Start of Input for this task

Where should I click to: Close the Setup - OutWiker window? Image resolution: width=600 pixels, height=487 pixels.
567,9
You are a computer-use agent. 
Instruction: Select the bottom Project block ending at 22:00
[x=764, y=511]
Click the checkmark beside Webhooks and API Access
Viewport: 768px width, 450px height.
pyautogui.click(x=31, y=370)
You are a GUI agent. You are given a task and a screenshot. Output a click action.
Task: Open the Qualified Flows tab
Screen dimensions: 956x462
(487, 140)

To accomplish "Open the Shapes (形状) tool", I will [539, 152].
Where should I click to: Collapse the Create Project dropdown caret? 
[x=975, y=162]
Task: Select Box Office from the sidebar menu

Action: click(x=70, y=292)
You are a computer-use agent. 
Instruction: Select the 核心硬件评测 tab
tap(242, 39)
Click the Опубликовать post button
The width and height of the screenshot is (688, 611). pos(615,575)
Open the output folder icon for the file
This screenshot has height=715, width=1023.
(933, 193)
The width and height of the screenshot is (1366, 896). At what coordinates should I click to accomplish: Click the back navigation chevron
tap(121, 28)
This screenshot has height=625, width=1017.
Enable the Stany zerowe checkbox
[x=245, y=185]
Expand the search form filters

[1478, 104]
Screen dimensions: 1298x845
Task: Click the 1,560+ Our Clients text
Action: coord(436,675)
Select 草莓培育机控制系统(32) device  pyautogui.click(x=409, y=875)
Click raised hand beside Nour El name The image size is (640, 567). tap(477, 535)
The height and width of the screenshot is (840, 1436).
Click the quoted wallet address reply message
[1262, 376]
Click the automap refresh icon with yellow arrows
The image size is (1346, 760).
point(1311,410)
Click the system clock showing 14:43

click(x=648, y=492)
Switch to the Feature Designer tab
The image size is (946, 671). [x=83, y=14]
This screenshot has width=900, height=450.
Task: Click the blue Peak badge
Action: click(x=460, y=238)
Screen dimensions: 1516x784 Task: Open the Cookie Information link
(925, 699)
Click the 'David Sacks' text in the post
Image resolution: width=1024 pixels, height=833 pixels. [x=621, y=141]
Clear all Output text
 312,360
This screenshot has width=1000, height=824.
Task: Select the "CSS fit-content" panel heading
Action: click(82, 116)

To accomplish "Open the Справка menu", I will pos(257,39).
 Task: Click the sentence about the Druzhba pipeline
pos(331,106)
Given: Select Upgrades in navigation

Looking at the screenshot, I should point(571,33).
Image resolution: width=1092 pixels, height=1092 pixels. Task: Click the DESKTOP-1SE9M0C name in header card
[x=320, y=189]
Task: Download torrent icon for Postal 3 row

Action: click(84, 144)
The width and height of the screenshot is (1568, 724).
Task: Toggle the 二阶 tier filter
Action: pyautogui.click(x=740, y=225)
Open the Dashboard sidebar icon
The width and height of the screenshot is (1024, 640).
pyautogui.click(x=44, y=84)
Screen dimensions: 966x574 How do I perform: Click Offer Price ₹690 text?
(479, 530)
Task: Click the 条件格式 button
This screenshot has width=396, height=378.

End of Input for this task

(Exercise goal) Check each line of the records for the word "will" and extract those that contain it.

(Solution to this problem)
To accomplish "Open the Shapes (形状) tool", I will [539, 152].
To accomplish "Open the Справка menu", I will pos(257,39).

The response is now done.